Maloca po raz pierwszy został piłkarzem Lechii latem 2015 roku. Przychodził jako ceniony zawodnik ligi chorwackiej, kapitan Hajduka Split. Początki były dla niego dość trudne; inna sprawa, że wielkie problemy miał wówczas cały zespół. Najpierw pod wodzą Jerzego Brzęczka, a potem Thomasa von Heesena Lechia spisywała się słabiutko i w ten obraz wpisywał się również Maloca. Wówczas nic nie wskazywało na to, że będzie to trafiony transfer.
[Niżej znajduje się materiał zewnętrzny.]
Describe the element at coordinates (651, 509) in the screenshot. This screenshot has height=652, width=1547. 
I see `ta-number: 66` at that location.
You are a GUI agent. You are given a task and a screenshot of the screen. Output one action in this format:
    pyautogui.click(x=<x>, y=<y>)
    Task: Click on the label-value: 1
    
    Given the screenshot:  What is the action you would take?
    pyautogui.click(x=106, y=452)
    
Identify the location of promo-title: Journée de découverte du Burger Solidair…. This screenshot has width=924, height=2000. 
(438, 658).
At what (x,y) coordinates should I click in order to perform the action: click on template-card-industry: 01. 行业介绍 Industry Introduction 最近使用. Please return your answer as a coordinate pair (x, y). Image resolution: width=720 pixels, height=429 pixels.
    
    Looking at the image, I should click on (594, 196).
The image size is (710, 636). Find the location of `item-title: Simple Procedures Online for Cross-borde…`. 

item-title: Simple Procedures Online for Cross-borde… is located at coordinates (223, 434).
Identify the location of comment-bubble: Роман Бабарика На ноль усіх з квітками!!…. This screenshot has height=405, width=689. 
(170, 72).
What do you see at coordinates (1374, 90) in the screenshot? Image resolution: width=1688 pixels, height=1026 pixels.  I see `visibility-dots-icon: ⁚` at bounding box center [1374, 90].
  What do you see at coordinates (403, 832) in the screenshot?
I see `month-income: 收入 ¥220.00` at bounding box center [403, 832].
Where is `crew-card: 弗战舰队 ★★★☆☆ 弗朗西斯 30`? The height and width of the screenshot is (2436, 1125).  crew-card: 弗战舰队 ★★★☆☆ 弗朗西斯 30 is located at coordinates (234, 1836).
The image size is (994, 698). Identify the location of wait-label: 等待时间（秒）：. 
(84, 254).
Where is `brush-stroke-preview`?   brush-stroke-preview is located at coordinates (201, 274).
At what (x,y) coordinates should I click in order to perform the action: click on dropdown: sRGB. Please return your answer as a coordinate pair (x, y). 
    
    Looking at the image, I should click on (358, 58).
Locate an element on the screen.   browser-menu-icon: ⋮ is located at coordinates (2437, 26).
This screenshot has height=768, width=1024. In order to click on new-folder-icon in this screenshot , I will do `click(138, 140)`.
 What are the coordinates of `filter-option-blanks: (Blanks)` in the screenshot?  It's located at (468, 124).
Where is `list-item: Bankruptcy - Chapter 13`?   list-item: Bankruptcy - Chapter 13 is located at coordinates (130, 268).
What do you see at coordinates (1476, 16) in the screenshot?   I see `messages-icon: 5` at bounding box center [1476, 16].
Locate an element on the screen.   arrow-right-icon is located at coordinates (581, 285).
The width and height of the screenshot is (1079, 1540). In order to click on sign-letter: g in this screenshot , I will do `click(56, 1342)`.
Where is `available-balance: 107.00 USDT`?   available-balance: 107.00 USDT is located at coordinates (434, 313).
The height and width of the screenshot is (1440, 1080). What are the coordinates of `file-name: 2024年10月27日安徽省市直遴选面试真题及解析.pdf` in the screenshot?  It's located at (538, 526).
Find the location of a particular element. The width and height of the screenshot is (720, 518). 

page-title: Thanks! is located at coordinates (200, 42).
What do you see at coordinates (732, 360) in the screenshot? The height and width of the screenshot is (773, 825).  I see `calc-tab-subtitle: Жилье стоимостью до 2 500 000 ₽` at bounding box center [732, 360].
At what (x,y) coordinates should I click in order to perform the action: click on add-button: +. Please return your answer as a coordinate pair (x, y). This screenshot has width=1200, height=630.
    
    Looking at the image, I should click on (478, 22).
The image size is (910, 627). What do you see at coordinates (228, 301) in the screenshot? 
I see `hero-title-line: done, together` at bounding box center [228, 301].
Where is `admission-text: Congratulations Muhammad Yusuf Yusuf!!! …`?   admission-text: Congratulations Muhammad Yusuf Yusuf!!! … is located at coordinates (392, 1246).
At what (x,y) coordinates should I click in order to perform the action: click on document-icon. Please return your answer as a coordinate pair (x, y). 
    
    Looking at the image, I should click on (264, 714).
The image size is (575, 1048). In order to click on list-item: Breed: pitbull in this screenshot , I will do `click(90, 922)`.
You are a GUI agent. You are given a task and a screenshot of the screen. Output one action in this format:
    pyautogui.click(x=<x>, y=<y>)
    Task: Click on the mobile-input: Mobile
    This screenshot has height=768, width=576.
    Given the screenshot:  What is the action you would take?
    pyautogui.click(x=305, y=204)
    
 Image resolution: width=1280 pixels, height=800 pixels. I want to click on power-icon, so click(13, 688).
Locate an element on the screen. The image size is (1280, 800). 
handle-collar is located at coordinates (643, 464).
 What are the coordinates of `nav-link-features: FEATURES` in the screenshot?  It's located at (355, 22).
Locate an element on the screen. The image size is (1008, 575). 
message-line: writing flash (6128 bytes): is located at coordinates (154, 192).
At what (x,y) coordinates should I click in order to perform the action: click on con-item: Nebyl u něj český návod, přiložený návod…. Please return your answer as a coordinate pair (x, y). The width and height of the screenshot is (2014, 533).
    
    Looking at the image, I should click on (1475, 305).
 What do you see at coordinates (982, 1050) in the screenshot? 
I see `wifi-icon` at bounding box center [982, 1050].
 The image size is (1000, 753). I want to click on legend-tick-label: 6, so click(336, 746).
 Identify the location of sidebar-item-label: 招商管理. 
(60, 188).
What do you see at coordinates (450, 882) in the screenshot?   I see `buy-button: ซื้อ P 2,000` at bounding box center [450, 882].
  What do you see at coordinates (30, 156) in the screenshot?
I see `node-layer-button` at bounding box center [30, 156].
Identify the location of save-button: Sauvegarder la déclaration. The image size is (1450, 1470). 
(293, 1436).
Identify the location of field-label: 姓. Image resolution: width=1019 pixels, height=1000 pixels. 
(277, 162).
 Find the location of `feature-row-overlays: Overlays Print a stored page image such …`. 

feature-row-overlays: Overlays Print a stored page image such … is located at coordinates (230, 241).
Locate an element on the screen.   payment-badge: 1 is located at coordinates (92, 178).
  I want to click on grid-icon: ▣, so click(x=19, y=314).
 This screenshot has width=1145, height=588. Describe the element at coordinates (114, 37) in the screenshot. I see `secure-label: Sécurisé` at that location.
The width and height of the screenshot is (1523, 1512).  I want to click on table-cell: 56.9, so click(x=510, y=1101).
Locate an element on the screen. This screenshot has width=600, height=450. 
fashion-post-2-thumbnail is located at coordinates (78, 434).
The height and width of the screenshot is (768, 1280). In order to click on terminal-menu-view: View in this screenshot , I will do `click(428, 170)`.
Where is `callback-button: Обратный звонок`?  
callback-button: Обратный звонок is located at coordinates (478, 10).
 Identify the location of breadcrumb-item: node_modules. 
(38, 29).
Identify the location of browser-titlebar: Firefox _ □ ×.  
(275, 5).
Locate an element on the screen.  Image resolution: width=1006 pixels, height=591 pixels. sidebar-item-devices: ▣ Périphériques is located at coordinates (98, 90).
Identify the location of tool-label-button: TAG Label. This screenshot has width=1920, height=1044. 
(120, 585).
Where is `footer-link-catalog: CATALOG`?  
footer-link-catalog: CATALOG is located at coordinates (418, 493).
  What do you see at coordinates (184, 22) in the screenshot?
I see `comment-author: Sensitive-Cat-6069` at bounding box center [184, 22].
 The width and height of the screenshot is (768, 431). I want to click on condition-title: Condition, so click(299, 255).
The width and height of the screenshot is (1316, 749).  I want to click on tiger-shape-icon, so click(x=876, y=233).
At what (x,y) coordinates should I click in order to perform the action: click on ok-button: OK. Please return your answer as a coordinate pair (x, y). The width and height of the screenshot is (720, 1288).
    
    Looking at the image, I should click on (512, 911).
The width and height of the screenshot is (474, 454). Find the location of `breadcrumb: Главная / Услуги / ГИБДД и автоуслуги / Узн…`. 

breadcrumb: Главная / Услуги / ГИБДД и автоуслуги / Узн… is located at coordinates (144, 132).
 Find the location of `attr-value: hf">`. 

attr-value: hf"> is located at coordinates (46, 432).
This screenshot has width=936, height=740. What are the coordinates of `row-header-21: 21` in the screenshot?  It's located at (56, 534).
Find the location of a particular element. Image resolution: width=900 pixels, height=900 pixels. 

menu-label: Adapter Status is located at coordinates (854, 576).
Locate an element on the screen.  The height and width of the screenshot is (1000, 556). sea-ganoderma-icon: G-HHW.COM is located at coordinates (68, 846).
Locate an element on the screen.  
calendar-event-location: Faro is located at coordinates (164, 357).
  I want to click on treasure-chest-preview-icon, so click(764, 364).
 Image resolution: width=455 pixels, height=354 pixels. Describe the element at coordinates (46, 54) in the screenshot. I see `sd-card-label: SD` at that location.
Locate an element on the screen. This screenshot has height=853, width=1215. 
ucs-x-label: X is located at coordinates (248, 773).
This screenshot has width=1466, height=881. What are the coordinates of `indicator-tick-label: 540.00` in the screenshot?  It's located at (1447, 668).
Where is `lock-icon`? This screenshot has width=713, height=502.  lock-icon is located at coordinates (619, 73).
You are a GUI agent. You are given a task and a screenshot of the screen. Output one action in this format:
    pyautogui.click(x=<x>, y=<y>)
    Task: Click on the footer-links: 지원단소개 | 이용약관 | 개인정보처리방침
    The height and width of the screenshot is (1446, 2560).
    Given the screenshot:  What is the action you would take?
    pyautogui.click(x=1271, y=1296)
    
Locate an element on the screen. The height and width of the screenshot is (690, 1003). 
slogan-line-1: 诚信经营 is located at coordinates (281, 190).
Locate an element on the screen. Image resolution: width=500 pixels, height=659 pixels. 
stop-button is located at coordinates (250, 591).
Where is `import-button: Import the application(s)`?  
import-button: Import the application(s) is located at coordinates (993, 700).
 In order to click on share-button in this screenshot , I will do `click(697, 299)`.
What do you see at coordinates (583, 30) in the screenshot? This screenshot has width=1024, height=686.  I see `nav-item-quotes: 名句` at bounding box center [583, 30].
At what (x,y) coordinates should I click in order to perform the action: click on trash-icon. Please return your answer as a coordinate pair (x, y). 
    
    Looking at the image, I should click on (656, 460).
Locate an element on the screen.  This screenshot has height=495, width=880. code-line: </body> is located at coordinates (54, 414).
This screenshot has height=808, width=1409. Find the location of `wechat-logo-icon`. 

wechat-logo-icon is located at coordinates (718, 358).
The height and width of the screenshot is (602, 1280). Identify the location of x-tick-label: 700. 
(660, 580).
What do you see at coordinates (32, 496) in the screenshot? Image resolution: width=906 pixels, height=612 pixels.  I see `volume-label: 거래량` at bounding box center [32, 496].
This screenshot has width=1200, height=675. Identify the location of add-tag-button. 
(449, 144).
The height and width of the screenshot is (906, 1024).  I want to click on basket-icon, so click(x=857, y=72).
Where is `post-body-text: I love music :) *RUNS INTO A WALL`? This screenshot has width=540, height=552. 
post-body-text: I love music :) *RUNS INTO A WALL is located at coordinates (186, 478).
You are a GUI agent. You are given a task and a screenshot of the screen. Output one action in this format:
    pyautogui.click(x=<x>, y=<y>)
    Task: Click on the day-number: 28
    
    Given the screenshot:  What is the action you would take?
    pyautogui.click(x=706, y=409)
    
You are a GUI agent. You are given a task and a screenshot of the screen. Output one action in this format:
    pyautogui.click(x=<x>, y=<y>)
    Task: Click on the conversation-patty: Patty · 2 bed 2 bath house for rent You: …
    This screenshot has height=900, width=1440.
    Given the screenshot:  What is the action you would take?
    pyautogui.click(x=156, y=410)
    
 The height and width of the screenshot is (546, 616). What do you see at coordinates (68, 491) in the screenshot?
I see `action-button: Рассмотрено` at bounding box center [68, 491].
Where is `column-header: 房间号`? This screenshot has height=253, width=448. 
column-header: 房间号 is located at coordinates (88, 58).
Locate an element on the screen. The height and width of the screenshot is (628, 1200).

Wszystko zmieniło się, kiedy na początku 2016 r. zespół objął Piotr Nowak. Uczynił on z Chorwata szefa defensywy, która z każdym miesiącem spisywała się coraz lepiej, a on sam zyskał przydomek “Generał”. Apogeum nastąpiło w końcówce sezonu 2016/17, kiedy obrona Lechii spisywała się wręcz fenomenalnie. W grupie mistrzowskiej gdański zespół nie stracił w siedmiu meczach ani jednego gola! Nie wystarczyło to do tytułu mistrza Polski, ani nawet do europejskich pucharów (pamiętny, “strachliwy” bezbramkowy remis w spotkaniu ostatniej kolejki z Legią Warszawa), jednak Maloca był zdecydowanie jednym z największych wygranych tamtych rozgrywek.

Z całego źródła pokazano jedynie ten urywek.